_Do this_: Write the next part of the text on oleophobic magnesium surfaces, starting right after its last sentence and leaving the listing aside.

The wetting properties of material surfaces have been widely studied because of their potential for various applications. It is known that the surface wettability varies depending on the surface structure and surface energy. The Wenzel model shows that the surface wettability increases as the surface roughness increases.1 Therefore, if the surface roughness is sufficiently high, the surface can be fully wetted by water. In addition, the Cassie–Baxter model states that a proper surface structure and proofing agent provide superhydrophobic characteristics that prevent the surface from getting wet.2 Based on this model, many studies related to various fields such as self-cleaning, antifrosting, antifouling, and anticorrosion have been conducted by making use of superhydrophobic properties realized through surface structure and surface energy modification.310

However, a simple superhydrophobic surface cannot repel liquids with a relatively low surface tension, such as oil. In this case, the surface may be easily contaminated by other materials that are entangled with wet oil, resulting in the loss of superhydrophobic properties of the surface. This has led to the development of oleophobic surfaces with repulsion not only for water but also for liquids with low surface tension.11 In the case of an initially developed oleophobic surface, an air layer was formed in the lower part of the structure in the form of a column having a wider top area than the lower part, thereby preventing the penetration of the liquid.1214 Thus, a droplet is supported by a columnar structure, and the contact area between a liquid and surface is drastically reduced. Accordingly, the adhesion force between the surface and the liquid is also greatly reduced. However, to manufacture such a special structure, anisotropic etching through a special system is required. Therefore, several studies have been conducted to reduce the adhesion force as much as possible through a relatively easy method. Consequently, many methods to fabricate oleophobic surfaces using anodization and chemical etching on the surfaces of various metals, such as aluminum, copper, zinc, and titanium, have been published.1523

However, research on the oleophobic surface of magnesium has not progressed, even though magnesium is widely used in aerospace, automotive, and electronics industries owing to its many advantages such as low weight, high ductility, specific rigidity, and specific strength. The reason for this is the high electrochemical reactivity of magnesium. Moreover, anodization, chemical etching, etc., which can be applied to other metals to form various structures, do not form a special structure on the magnesium surface that can increase the roughness sharply. Thus, the existing studies on superhydrophobic magnesium surfaces focus on increasing the repulsive force against liquids by forming particles on the surface or covering the film layer;2432 however, in this way, the repulsive force against a solution having low surface tension is limited.

_Data block_:
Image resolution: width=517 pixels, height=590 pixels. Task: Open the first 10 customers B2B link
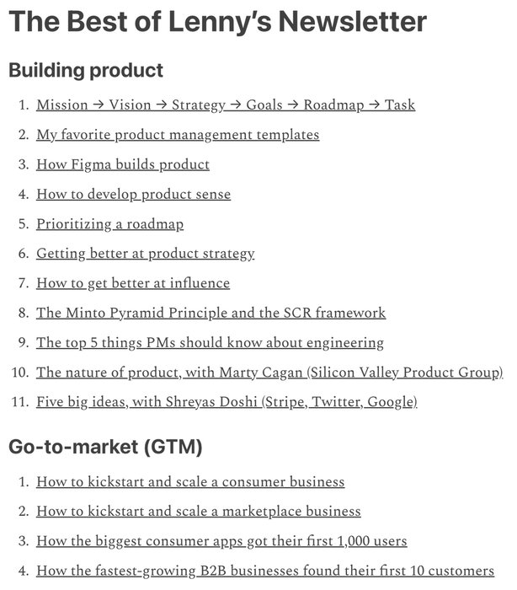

_Output below_:
In this study, we introduce a new fabrication method to realize a highly oleophobic magnesium surface on the magnesium alloy AZ31, using two-step anodization, magnesium hydroxide particle formation, and silane coating process, as shown in Figure 1. While the large-scale wall-shape structure acts as a support for a droplet, the flake-like small-scale structures dramatically reduce the contact area between the surface and droplet, thereby dramatically reducing the adhesion. In this way, a surface that can repel various solutions with low surface tension is realized.

Figure 1.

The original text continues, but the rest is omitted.